According to the essay, Haar explained that those in “legacy finance” have a poor understanding of how Bitcoin and blockchain technology work. Their understanding of digital assets has generated negative opinions about the crypto and blockchain space. “After many conversations, I can say that if there are people in legacy finance who have a well-researched stance on why Bitcoin is not a good form of money or why Bitcoin will not succeed, I was not able to find them,” Haar noted in his essay.

Haar said he became interested in Bitcoin in 2017 after much hype about the benefits of digital assets on local media. He also said after diving into the crypto space, he’s now more excited and confident to discuss Bitcoin or any other digital assets with anyone. He noted that Bitcoin has improved on the drawbacks of gold.

Haar argued that the Wall Street’s unwillingness to learn about Bitcoin stems from six different reasons, including the lack of research on Bitcoin and its underlying principles. He admitted that becoming familiar with blockchain technology, digital assets, and its associated lexicon was overwhelming, but that financial experts in legacy finance do themselves no favors by pretending not to understand digital asset principles.

“It’s much more common for one to pretend to be well-versed on a given topic and take a strong opinion regardless of one’s underlying knowledge — and this is especially true for a topic that touches the world of investing. I believe that conditioning through governmental central planning, people generally following the consensus, only thinking about its application in developed countries, and a desire to maintain the status quo are also contributing factors,” Haar asseted.

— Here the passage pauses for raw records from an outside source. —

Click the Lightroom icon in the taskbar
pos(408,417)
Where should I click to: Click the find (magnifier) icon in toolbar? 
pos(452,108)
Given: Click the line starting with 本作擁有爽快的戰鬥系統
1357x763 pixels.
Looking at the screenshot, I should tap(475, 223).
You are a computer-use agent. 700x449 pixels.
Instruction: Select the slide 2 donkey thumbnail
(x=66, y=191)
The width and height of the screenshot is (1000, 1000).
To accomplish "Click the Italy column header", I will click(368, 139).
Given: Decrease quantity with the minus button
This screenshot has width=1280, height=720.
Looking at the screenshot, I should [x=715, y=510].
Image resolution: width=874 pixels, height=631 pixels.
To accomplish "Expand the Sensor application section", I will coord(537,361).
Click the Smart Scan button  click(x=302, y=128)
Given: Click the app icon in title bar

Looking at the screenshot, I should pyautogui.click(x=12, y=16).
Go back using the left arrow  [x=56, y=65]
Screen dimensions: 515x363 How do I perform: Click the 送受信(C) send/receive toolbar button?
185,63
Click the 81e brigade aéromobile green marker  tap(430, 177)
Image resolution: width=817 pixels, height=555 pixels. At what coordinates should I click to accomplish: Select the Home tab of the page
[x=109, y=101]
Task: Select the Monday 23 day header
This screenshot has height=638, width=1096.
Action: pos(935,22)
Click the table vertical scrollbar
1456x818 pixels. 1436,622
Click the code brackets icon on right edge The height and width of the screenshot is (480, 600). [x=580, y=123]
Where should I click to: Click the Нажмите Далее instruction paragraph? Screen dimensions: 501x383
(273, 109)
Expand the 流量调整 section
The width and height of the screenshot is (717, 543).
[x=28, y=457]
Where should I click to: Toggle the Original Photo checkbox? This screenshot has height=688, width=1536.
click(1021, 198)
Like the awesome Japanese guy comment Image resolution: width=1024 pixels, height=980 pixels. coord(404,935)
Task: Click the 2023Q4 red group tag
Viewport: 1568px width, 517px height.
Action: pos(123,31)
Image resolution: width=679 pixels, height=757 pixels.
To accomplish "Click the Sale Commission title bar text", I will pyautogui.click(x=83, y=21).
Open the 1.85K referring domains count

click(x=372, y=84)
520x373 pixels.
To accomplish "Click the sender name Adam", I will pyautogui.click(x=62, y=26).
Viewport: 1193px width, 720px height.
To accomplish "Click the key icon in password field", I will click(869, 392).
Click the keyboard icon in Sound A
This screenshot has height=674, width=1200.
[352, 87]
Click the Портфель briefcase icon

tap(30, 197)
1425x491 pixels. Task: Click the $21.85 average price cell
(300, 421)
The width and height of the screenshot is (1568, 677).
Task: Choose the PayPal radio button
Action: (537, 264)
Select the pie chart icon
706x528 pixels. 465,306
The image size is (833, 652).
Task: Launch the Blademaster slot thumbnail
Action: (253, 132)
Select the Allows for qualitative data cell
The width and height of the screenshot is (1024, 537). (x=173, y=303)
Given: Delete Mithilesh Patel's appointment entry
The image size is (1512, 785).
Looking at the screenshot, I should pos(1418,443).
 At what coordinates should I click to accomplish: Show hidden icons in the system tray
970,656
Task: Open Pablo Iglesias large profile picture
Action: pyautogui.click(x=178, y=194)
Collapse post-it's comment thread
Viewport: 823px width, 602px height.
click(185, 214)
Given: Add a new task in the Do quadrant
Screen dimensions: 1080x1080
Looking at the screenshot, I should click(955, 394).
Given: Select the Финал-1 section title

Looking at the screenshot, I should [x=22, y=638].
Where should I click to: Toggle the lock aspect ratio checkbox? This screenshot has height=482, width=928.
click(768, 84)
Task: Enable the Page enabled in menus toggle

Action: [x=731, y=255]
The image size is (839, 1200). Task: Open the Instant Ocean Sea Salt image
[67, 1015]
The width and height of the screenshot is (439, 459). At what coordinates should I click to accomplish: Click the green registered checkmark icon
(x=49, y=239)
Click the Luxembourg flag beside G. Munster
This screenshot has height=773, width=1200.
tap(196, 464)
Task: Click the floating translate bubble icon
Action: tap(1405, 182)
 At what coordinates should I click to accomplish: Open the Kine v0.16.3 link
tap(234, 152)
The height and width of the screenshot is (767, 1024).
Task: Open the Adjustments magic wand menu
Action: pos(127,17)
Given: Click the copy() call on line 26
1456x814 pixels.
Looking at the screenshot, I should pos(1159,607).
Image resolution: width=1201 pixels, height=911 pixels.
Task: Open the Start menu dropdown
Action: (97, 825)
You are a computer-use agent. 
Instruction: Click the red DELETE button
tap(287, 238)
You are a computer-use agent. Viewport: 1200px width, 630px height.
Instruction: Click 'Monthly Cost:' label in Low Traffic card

Haar pointed out that people in legacy finance are highly knowledgeable about specialized fields like cryptocurrencies, suggesting that if they embrace digital assets, it will give users more hope of a bright future ahead of them.

“They earn a living by knowing the specifics of their corner of the financial services sector. There is little incentive for them to examine the fundamentals of the system,” Haar added.